I “go on autopilot” sometimes at work. I consider it a means of survival – especially at this crazy time of year. I spend less time doing some things in order to manage the myriad other things I have going on. I let some things be “status quo” so I’m not totally overwhelmed by my workload.

But you take a risk when you go on autopilot. You risk not doing the very best work you can… for the donors.

Because as crazy as it sounds, the donors are the first stakeholders to be neglected. When you’ve got performance reviews and a certain amount of money to raise, you run as hard and as fast as you can for your internal stakeholders, and – if there’s time – you spread a little #donorlove.

So here’s my unsolicited advice to you as we tip over into December:

PAUSE. Breathe. Get off autopilot! Even just for a day. Just for a few hours!

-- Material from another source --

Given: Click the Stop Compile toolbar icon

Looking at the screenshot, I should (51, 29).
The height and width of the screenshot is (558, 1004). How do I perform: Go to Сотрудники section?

I did this last night. I was doing some work on some big picture creative planning for a client and preparing a slide deck to brief our creative team. I had a glass of wine and the slide deck and was feeling really relaxed and inspired. So I tried to get off autopilot as much as possible. I tried to ask questions that it’s hard to find time to ask: How can we do things differently? How can we surprise the donor? I tried to think of what I learned at the Nonprofit Storytelling Conference. How can I implement what I know to be true? Not just successful revenue-wise, but also delivering the donor what inspires her.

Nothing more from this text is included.